Xiu! Todos fiquem quietinhos! Quero ouvir o som do silêncio. Difícil de encontrar, raro mesmo. O som do silêncio não está disponível onde ou quando quisermos e o mais impressionante é que, se não estivermos atentos aos poucos momentos em que ele se revela para nós, somos capazes de passar anos ou até mesmo uma vida inteira sem ouvi-lo.

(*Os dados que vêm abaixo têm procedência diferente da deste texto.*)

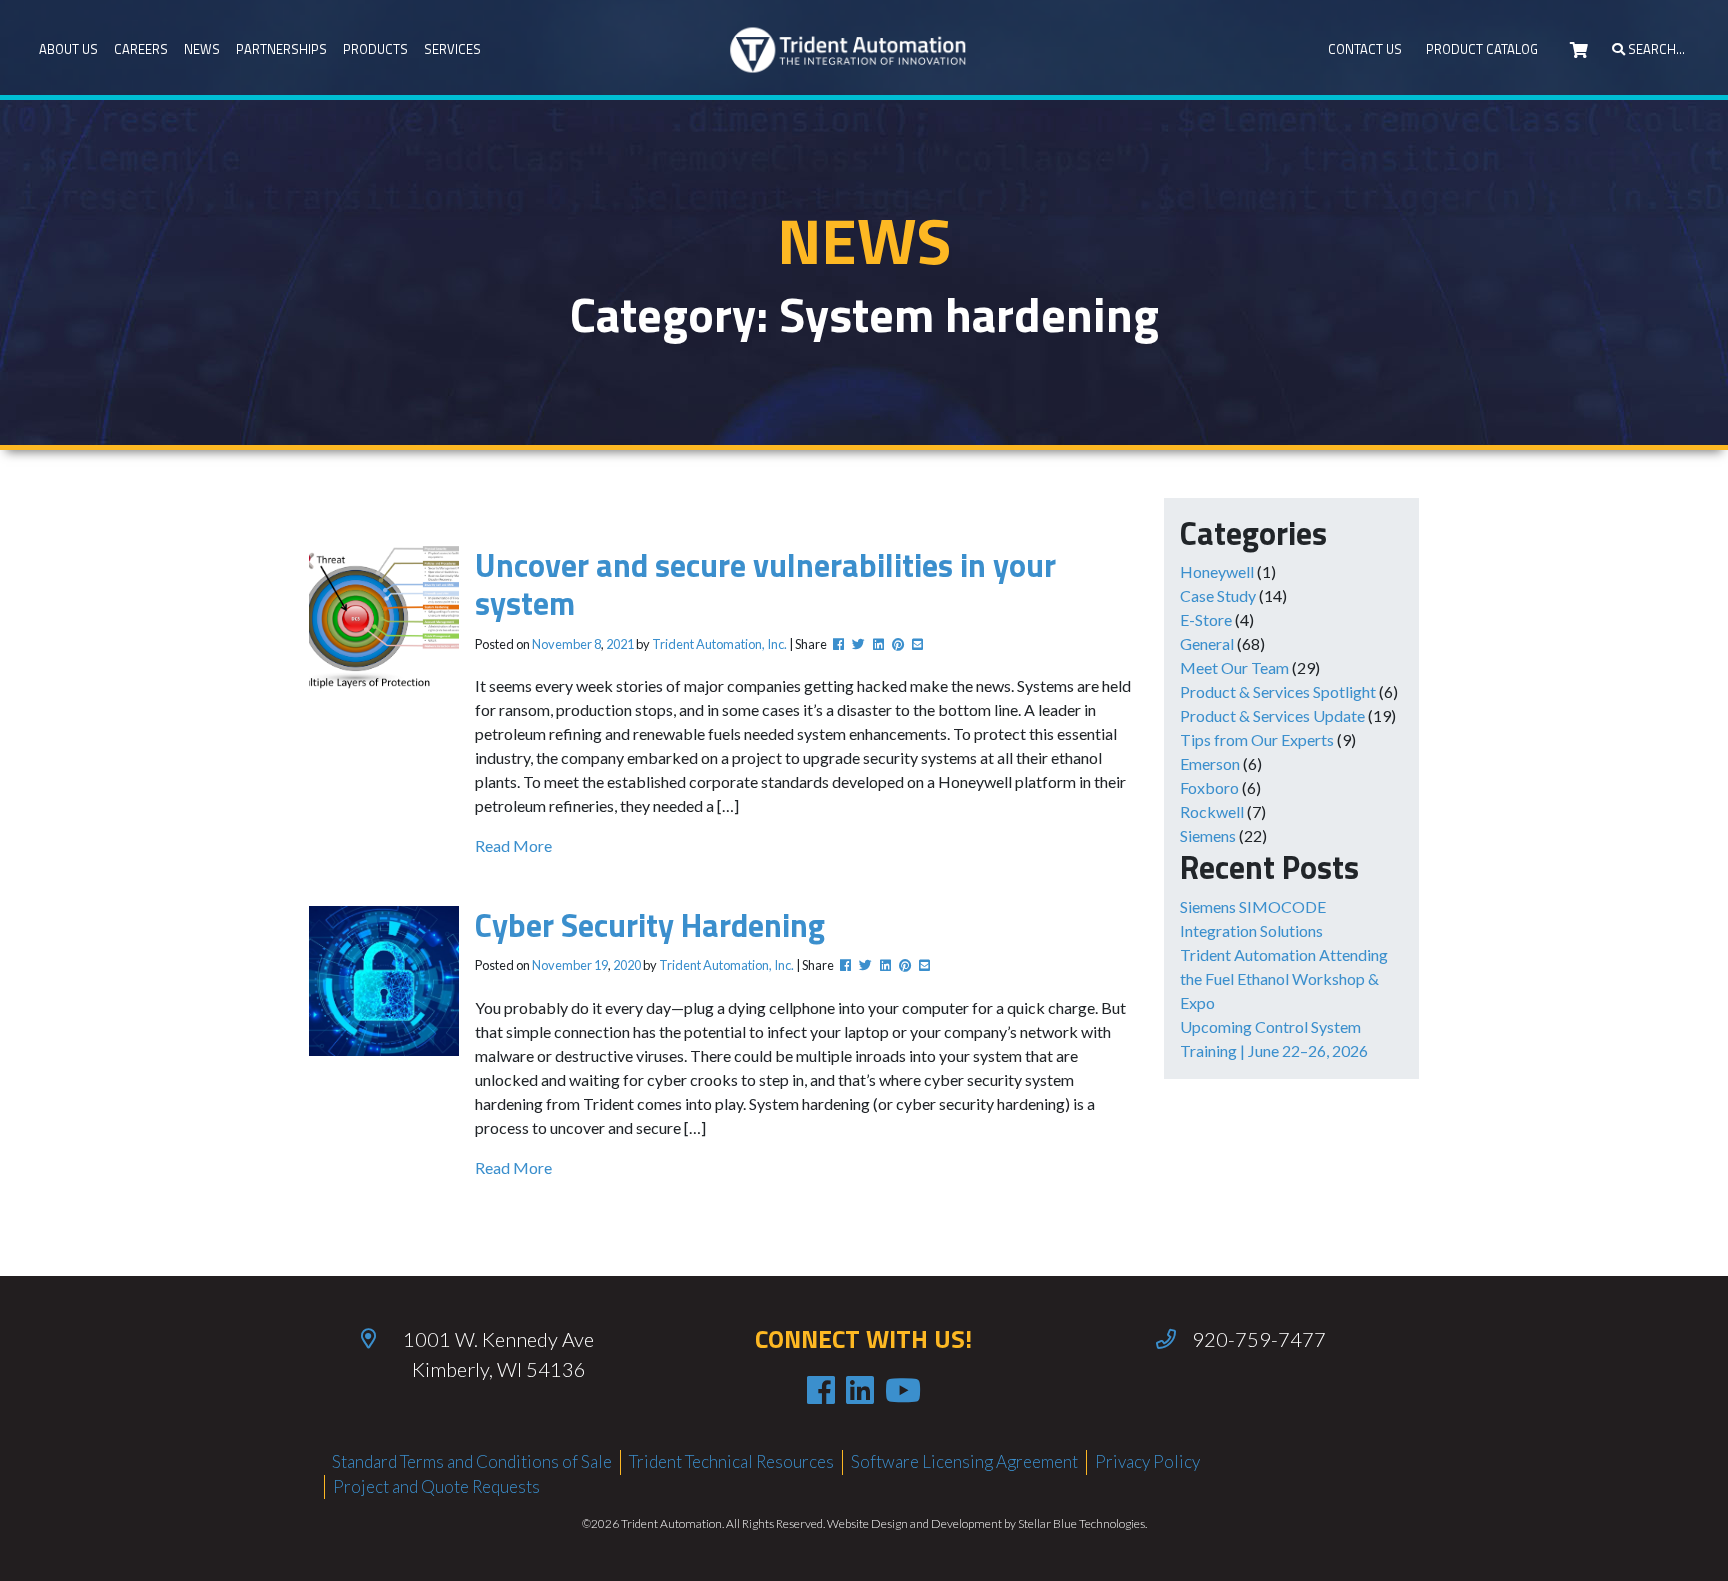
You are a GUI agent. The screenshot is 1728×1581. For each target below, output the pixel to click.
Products (375, 49)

Antes de mais nada, temos que compreender que o silêncio pode apresentar o seu som em vários tons diferentes, depende mais da nossa capacidade de escuta do que dele (o silêncio) propriamente dito. Algumas vezes, esse som vem embalado por notas de saudade. Em outras, chega cheio de inspiração para criação. Há também as situações em que a solidão é quem dita a melodia. Há silêncios que acontecem no nosso interior e outros no nosso exterior.
Na minha opinião, sempre dependerá, como eu já disse a pouco, da nossa capacidade de escutar e isso, meus amigos, muda muito com o decorrer da vida, das experiências e aprendizados que vamos construindo com o passar do tempo.
Bom exemplo disso eu vivi um dia desses quando, em um dia de primavera, mais precisamente em um domingo cedinho da manhã, eu estava sentada sozinha no jardim da minha casa. Todos ainda dormiam, inclusive os cães da vizinhança. Enquanto o sol aquecia meu rosto, fui envolvida, verdadeiramente tomada, por um lindo, intenso e confortante som de silêncio. Percebi que aquele som me era familiar. Já havia ouvido aquele silêncio antes, mas confesso que de pronto não soube dizer quando. Aos poucos, o som do silêncio foi ficando mais alto.
Fechei os olhos. Concentrei-me e comecei a decifrar as notas. Algumas tinham som de insetos e outras de pássaros. O vento também assobiava aos meus ouvidos em ondas que subiam e desciam. Nenhuma das notas trazia qualquer tom de urbanidade. Havia eco de palavras ditas por crianças. Parecia-me que algumas notas traziam o som do rugido de um balanço de ferro.
Era isso! Despertei quase que de um transe. Foi o rugido do balanço de ferro que se mexeu com o vento que me trouxe o som do silêncio! Agora eu lembrava. Tudo fazia sentido. Realmente aquele som do silêncio me era familiar. As manhãs de domingo da minha infância tinham esse som. Som do vento, dos pássaros e insetos. Som do silêncio do domingo.
De uma época em que eu ficava sozinha no quintal da nossa casa me embalando alto e mais alto… Eu passava horas desse jeito, escutando o ruído do vai e vem das correntes de ferro do meu balanço e sonhando acordada com o futuro que um dia chegaria. Bons tempos. Uma época em que os meus tormentos interiores ainda eram poucos ou nenhum, em que me era possível ouvir o som puro e alegre da vida simples e descompromissada da minha singela, mas digna infância.
Interessante. Agora o futuro daqueles sonhos já é o meu presente. E de presente recebi naquele domingo um raro silêncio que oportunizou calar a minha mente e me fazer sonhar acordada com um passado que já vivi. A vida tem mesmo destas.